Он выдержал паузу, оглядывая собравшихся.
— Великий цезарь, да хранят его боги, затеял навести порядок в Империи. Полагаю, ваша вонь долетела до самого Рима, и он решил, что хватит терпеть этот сброд.
Рабы оставались неподвижными, надсмотрщик всё ещё чесал голову, а у остальных удивление на лицах только усиливалось.
— Знаю вы люди занятые, день короткий, поэтому не буду отнимать у вас много времени. Цезарь хочет увидеть, как будут работать свободные люди, — Рустик сделал акцент на последних словах.
Эти слова, казалось, вызвали какое-то шевеление в глазах рабов.
— Да, вы всё правильно поняли. Объясняю правила. Вас делают свободными. Вы больше не рабы. Но свобода — это не подарок, а ответственность. Теперь вы будете работать на этой вилле как община. Вы выберете старейшину, который будет представлять вас. — Рустик усмехнулся. — Честно говоря, из всего этого сборища только Касик выглядит чуть менее тупым. Но решать вам. Хотите выбрать Брана на потеху богам — ваши проблемы, вам и разбираться.
Рабы теперь слушали внимательно, хотя выражение не меняли.
— Старейшина будет вести дела с цезарем. Ха! Нет, конечно! Я буду вашим связным. Мне придётся мучиться, имея дело с вами. Община подписывает пожизненный контракт. Сколько будете жить, столько он и будет действовать, ясно?
Кажется им ясно, хотя лишь боги ведают.
— Земля, на которой вы работаете, остаётся за вами. Вы её обрабатываете, строите, чините. Но запомните: земля остаётся собственностью цезаря. А за то, что вам дали эту землю, вы будете отдавать четверть своей прибыли. Всё, что останется, — ваше.
Он повысил голос:
— Если вы, псы шелудивые, что-то украдёте, сломаете или испортите, я вам ноги повыдёргиваю и в зад засуну, ясно?!
Рабы вздрогнули, но кивнули. Все же, понимают, но вида не подают, подлецы.
— Не хотите работать? Валите, куда хотите. Но запомните: ваша свобода — это шанс, который дал вам цезарь. И если вы его упустите, вы сильно расстроите цезаря. И я боюсь даже представить, что боги с вами сделают за такое пренебрежение. Понятно?

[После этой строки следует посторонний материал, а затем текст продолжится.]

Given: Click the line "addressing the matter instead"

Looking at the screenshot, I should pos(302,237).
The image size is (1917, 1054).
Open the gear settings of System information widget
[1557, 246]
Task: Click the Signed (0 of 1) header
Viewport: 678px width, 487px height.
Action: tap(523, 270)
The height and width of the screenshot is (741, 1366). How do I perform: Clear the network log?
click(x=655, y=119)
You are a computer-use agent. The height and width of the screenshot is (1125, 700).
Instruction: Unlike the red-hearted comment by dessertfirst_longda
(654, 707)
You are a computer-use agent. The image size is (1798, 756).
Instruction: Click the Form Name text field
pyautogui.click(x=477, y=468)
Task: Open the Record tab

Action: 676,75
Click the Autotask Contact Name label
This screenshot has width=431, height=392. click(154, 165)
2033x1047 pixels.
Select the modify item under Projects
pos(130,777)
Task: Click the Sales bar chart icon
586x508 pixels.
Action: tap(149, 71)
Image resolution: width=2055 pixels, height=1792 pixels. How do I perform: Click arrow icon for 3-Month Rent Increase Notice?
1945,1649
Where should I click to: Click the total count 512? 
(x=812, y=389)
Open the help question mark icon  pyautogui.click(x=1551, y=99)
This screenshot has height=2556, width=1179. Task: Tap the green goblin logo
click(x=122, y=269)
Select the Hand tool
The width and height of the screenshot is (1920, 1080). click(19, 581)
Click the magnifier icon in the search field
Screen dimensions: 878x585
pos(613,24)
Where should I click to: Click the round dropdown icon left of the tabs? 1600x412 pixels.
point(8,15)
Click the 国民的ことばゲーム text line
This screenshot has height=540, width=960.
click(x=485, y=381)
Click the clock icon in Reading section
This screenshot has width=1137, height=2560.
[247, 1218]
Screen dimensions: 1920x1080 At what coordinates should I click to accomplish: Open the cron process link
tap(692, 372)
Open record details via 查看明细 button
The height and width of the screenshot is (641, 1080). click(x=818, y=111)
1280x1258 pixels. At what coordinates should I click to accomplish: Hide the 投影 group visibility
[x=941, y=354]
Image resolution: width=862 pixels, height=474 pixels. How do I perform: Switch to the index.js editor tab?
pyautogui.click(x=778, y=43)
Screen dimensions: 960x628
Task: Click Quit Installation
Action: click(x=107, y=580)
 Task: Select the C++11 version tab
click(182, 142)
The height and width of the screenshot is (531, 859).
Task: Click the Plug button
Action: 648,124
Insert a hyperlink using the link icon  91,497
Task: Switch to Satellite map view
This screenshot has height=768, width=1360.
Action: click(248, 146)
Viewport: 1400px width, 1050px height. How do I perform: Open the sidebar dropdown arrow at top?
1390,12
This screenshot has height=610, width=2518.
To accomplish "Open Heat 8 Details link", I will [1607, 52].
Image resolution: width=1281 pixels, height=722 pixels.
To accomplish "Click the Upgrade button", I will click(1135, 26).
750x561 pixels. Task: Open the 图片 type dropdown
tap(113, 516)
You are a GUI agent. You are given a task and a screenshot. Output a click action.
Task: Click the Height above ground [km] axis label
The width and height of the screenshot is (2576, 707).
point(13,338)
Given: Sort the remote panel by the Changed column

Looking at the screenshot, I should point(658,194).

Рабы смотрели растерянно, но молчали.
Рустик обвёл их тяжёлым взглядом:
— Завтра утром ваш старейшина должен стоять передо мной. У вас есть вечер, чтобы решить, кто это будет. А сейчас — работать!
Он махнул рукой, и рабы, молча кивая, начали расходиться.
Рустик вздохнул, наблюдая за их спинами.
— Всё верно цезарь говорил, — пробормотал он себе под нос. — Но как донести до этих тупиц всю мудрость его слов?